MOSCOW — The Russian Orthodox Church has launched a new program aimed at preventing the spread of HIV/AIDS in Russia, where experts are predicting an epidemic of the disease similar to the situation in Africa.
The program will see priests give spiritual guidance to HIV/AIDS patients and their families, as well as practical assistance in hospitals and prisons. Churches will also set up hotlines and consultation centers. Priests will be instructed to treat people with the disease “as any other person suffering from some serious illness” and will be encouraged to promote tolerance for patients in their congregations, Father Vladimir Shmaly said Sept. 6.

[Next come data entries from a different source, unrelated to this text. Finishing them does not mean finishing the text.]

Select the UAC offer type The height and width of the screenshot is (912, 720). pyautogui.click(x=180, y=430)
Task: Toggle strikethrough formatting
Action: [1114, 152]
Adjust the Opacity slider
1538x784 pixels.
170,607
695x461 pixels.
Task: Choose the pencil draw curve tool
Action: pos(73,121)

The program also calls for promoting religious values to prevent the spread of the disease, including discouraging sex with multiple partners, drug use and homosexuality.
Government officials welcomed the church’s participation in fighting the spread of HIV/AIDS. Alexander Goliusov, an HIV/AIDS expert with the Federal Consumer Rights and Public Well-Being watchdog group, called the church’s program “an historic step in combating the spread of the epidemic.”
Critics have attacked Russian authorities and the church for being slow to respond to the country’s growing HIV/AIDS problem. Russia has the largest HIV/AIDS epidemic in Europe, with more than 1 million people infected, according to various studies. Initially seen in Russia as a disease that affected only intravenous drug users, HIV/AIDS is increasingly spreading to the general population. Infection rates are higher in Russia than anywhere outside sub-Saharan Africa, and experts predict more than 5 million Russians could die of the disease in the next 20 years.